When the economy crumbled in 2008, Rowe wrote that CNBC, Fox News and CNN invited him to weigh in on topics such as outsourcing, manufacturing, infrastructure, currency valuations and free trade. In each case, he said, he shared his theory that the "problems" were really symptoms of a fundamental change in the way Americans view hard work and skilled labor.
"Pig farmers, electricians, plumbers, bridge painters, jam makers, blacksmiths, brewers, coal miners, carpenters, crab fisherman, oil drillers . . . they all tell me the same thing over and over, again and again — our country has become emotionally disconnected from an essential part of our workforce," Rowe wrote. "We are no longer impressed with cheap electricity, paved roads and indoor plumbing. We take our infrastructure for granted, and the people who build it."

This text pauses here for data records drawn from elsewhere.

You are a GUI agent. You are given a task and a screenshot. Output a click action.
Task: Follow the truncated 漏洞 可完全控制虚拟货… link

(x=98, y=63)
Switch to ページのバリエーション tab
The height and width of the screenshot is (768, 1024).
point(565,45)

Instead, Americans have embraced a "ridiculously narrow" view of education, where training that doesn't come with a four-year degree is considered "alternative," or viable careers are called "vocational consolation prizes," Rowe said.
Certainly the country needs more jobs, Rowe said in his letter, but it also needs people who see opportunity where opportunity exists.
"We need enthusiasm for careers that have been overlooked and underappreciated by society at large. We need to have a really big national convention about what we value in the workforce, and if I can be of help to you in that regard, I am at your service — assuming of course, you find yourself in a new address early next year," he wrote.
On Sept. 6, Rick Gorka, press secretary for Romney, tweeted a photo of Romney reading the Rowe letter on his iPad, saying, "Gov catching up on news after debate prep, incl. an interesting letter about skilled labor from @MikeRoweWorks."
Rowe responded with a tweeted photo showing him pointing at the photo of Romney, along with the observation, "Holy crap! He read it . . ."
Rowe wrote a similar letter to Pres. Barack Obama, dated Jan. 30, 2009, saying that the U.S. has forsaken skilled labor and that people are drifting away from jobs as welders, carpenters, pipe fitters and plumbers because these jobs are "simply not celebrated."
In the letter to Obama, Rowe offered the aid of "Dirty Jobs" and his personal public awareness campaign, mikeroweWORKS, in recapturing the sentiment where skilled tradesmen were seen as role models. According to Rowe, he never heard back from the president.
Whether or not Rowe will actually vote for Romney in return for reading the letter remains to be seen, but Vince Grzegorek at the Cleveland Scene magazine jabbed Obama for possibly letting Rowe slip away.
"You had your chance to have the trucker hats fighting for hope and change," Grzegorek wrote. "Whoops."